2.1. Build a Demo ParallelCluster#

Step by Step Instructions to Build a Demo ParallelCluster.

Establish Identity and Permissions

AWS Identity and Access Management Roles Requires the user to have AWS Identity and Access Management roles in AWS ParallelCluster

AWS ParallelCluster uses multiple AWS services to deploy and operate a cluster. See the complete list in the AWS Services used in AWS ParallelCluster section. It appears you can create the demo cluster, and even the intermediate or advanced cluster, but you can’t submit a slurm job and have it provision compute nodes until you have the IAM Policies set for your account. This likely requires the system administrator who has permissions to access the AWS Web Interface with root access to add these policies and then to attach them to each user account.

Use the AWS Web Interface to add a policy called AWSEC2SpotServiceRolePolicy to the account prior to running a job that uses spot pricing on the ParallelCluster.

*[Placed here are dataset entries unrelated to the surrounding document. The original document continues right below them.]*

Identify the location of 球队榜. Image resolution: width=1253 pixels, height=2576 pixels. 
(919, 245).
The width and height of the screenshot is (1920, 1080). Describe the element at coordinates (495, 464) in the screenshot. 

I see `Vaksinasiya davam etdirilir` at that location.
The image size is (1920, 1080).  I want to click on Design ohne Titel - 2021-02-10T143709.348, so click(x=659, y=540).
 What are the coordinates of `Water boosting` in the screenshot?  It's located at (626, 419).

2.1.1. Install Parallel Cluster AWS CLI 3.14.2#

Use Parallel Cluster AWS Command Line Interface (CLI) v3.14.2 to configure and launch a demo cluster

Requires the user to have a key.pair that was created on an ec2.instance

Note, the latest version of pcluster requires a ed25519_key.

To create this key, login to your ec2 instance website for your account.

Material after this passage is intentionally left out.